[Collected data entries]
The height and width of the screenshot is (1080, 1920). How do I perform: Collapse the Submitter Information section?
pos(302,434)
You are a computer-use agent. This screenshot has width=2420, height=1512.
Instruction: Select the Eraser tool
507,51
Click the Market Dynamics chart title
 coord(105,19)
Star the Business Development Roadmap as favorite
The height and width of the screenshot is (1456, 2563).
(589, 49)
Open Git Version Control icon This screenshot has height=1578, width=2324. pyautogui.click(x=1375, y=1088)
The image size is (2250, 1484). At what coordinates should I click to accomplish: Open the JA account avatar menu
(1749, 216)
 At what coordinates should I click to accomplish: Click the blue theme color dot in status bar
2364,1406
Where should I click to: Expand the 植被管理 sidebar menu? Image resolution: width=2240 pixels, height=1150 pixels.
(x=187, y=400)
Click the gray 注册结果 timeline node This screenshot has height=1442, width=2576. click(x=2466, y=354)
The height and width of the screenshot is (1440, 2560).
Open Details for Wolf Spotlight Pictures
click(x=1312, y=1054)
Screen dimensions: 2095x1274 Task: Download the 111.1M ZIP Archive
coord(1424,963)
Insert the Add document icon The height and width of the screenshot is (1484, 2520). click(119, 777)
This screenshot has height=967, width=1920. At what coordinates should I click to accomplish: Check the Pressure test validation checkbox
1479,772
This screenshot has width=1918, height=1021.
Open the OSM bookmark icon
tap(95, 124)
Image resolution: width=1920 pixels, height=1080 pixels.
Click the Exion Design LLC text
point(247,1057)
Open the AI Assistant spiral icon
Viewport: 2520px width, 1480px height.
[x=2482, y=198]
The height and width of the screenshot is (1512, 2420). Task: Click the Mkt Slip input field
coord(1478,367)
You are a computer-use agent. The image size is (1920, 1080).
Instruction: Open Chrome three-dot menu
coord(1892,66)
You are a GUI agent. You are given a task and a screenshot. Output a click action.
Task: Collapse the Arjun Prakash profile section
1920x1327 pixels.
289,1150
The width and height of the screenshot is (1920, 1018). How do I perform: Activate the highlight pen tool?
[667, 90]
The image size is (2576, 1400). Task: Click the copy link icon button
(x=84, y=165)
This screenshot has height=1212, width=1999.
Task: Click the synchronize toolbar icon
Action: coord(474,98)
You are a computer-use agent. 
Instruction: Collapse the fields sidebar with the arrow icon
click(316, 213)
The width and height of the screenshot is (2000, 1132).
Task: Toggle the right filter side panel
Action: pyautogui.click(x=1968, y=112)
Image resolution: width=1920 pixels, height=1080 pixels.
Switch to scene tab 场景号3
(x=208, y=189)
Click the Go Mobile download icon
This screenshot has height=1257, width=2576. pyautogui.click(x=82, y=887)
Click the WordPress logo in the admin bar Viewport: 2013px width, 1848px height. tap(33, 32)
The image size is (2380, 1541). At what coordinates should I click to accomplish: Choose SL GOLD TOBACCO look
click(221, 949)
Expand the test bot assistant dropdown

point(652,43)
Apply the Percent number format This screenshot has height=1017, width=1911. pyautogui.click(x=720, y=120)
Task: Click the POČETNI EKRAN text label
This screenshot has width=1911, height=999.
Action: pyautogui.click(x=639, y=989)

• Required action:
Word for word, write out each of the records above.

• Solution to this task:
The height and width of the screenshot is (1080, 1920). How do I perform: Collapse the Submitter Information section?
pos(302,434)
You are a computer-use agent. This screenshot has width=2420, height=1512.
Instruction: Select the Eraser tool
507,51
Click the Market Dynamics chart title
 coord(105,19)
Star the Business Development Roadmap as favorite
The height and width of the screenshot is (1456, 2563).
(589, 49)
Open Git Version Control icon This screenshot has height=1578, width=2324. pyautogui.click(x=1375, y=1088)
The image size is (2250, 1484). At what coordinates should I click to accomplish: Open the JA account avatar menu
(1749, 216)
 At what coordinates should I click to accomplish: Click the blue theme color dot in status bar
2364,1406
Where should I click to: Expand the 植被管理 sidebar menu? Image resolution: width=2240 pixels, height=1150 pixels.
(x=187, y=400)
Click the gray 注册结果 timeline node This screenshot has height=1442, width=2576. click(x=2466, y=354)
The height and width of the screenshot is (1440, 2560).
Open Details for Wolf Spotlight Pictures
click(x=1312, y=1054)
Screen dimensions: 2095x1274 Task: Download the 111.1M ZIP Archive
coord(1424,963)
Insert the Add document icon The height and width of the screenshot is (1484, 2520). click(119, 777)
This screenshot has height=967, width=1920. At what coordinates should I click to accomplish: Check the Pressure test validation checkbox
1479,772
This screenshot has width=1918, height=1021.
Open the OSM bookmark icon
tap(95, 124)
Image resolution: width=1920 pixels, height=1080 pixels.
Click the Exion Design LLC text
point(247,1057)
Open the AI Assistant spiral icon
Viewport: 2520px width, 1480px height.
[x=2482, y=198]
The height and width of the screenshot is (1512, 2420). Task: Click the Mkt Slip input field
coord(1478,367)
You are a computer-use agent. The image size is (1920, 1080).
Instruction: Open Chrome three-dot menu
coord(1892,66)
You are a GUI agent. You are given a task and a screenshot. Output a click action.
Task: Collapse the Arjun Prakash profile section
1920x1327 pixels.
289,1150
The width and height of the screenshot is (1920, 1018). How do I perform: Activate the highlight pen tool?
[667, 90]
The image size is (2576, 1400). Task: Click the copy link icon button
(x=84, y=165)
This screenshot has height=1212, width=1999.
Task: Click the synchronize toolbar icon
Action: coord(474,98)
You are a computer-use agent. 
Instruction: Collapse the fields sidebar with the arrow icon
click(316, 213)
The width and height of the screenshot is (2000, 1132).
Task: Toggle the right filter side panel
Action: pyautogui.click(x=1968, y=112)
Image resolution: width=1920 pixels, height=1080 pixels.
Switch to scene tab 场景号3
(x=208, y=189)
Click the Go Mobile download icon
This screenshot has height=1257, width=2576. pyautogui.click(x=82, y=887)
Click the WordPress logo in the admin bar Viewport: 2013px width, 1848px height. tap(33, 32)
The image size is (2380, 1541). At what coordinates should I click to accomplish: Choose SL GOLD TOBACCO look
click(221, 949)
Expand the test bot assistant dropdown

point(652,43)
Apply the Percent number format This screenshot has height=1017, width=1911. pyautogui.click(x=720, y=120)
Task: Click the POČETNI EKRAN text label
This screenshot has width=1911, height=999.
Action: pyautogui.click(x=639, y=989)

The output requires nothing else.